Now, rules are the little builders that erect walls within a system, the walls that will bring to life guiding paths for data to move in and out. They specify what can happen and what can’t. With the right technology, what rules can do is not only bring to life ideas – which they make possible because they bring to life the goals that the idea has in mind – but also behave as administrative interfaces between the intelligence that has put them in place and the machinery that will do the manufacturing. For example, in a car, the gearbox behaves like a rule that creates smaller rules. The engine of the car produces power which is conveyed to the wheels by means of a crankshaft. By bringing in the gearbox, I am able to enforce a set of rules in the system. If I now set the gear to ‘R’, the system will deliver outputs of a different kind by moving the car backwards.

CAR = ENGINE + GEARBOX + WHEELS

Similarly,

RULES = BEHAVIOR + INTERFACE

In essence, they govern systems by enabling the incorporation of ideas in the working machinery.

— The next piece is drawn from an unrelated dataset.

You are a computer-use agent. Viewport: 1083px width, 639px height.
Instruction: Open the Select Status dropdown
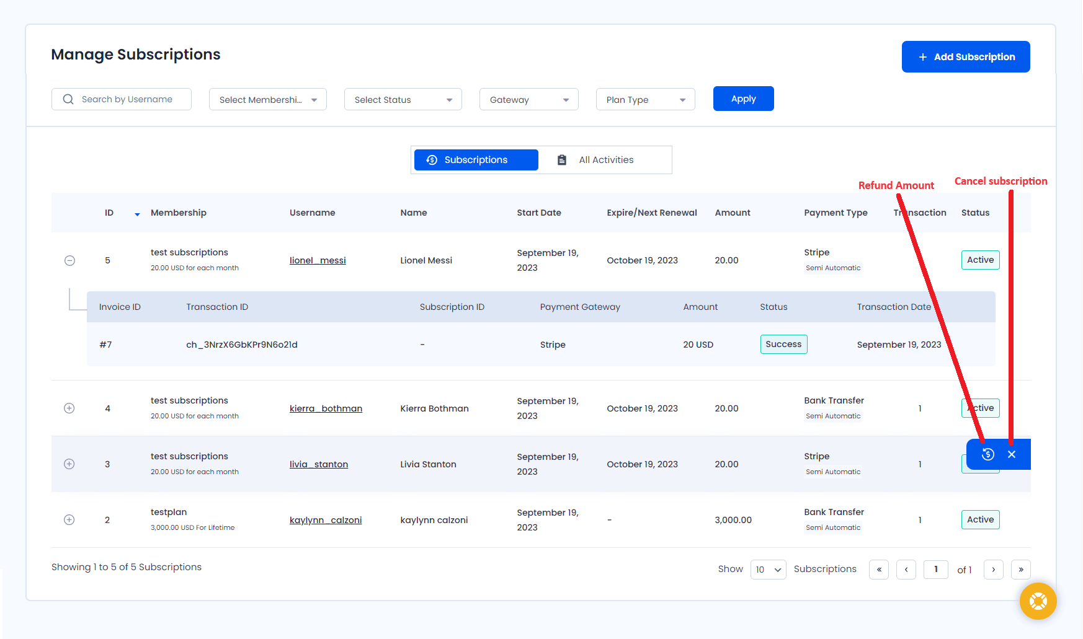click(x=403, y=100)
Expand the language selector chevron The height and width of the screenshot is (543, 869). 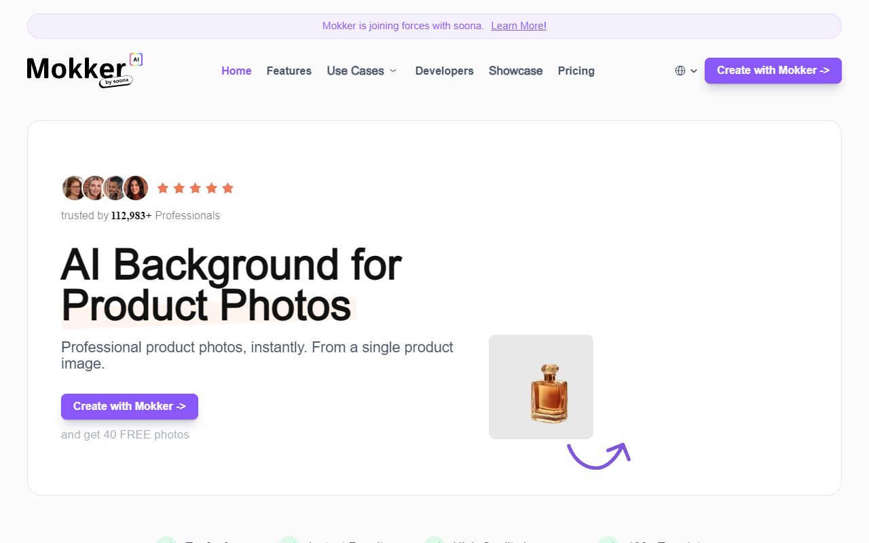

When Romer talks about the good rules and the bad rules, I believe that he is talking about the behavior of any rule in general. A good rule is that which makes the car move backwards when the gear is set to ‘R’ and forward when set to anything else. A bad rule can either be a car that doesn’t move when a gear is changed or that which behaves in opposing manners.

That being said, I was thinking of my ocuntry, India, and how these good rules and bad rules can be identified within its administrative cogs, and how those Charter Cities can be brought to life. Because, just as much as Romer points out to the examples of North and South Korea, and Cuba and Canada, he is essentially pointing to regions in the world where neighboring populations have access to disproportionate amounts of resources because of a change in leadership.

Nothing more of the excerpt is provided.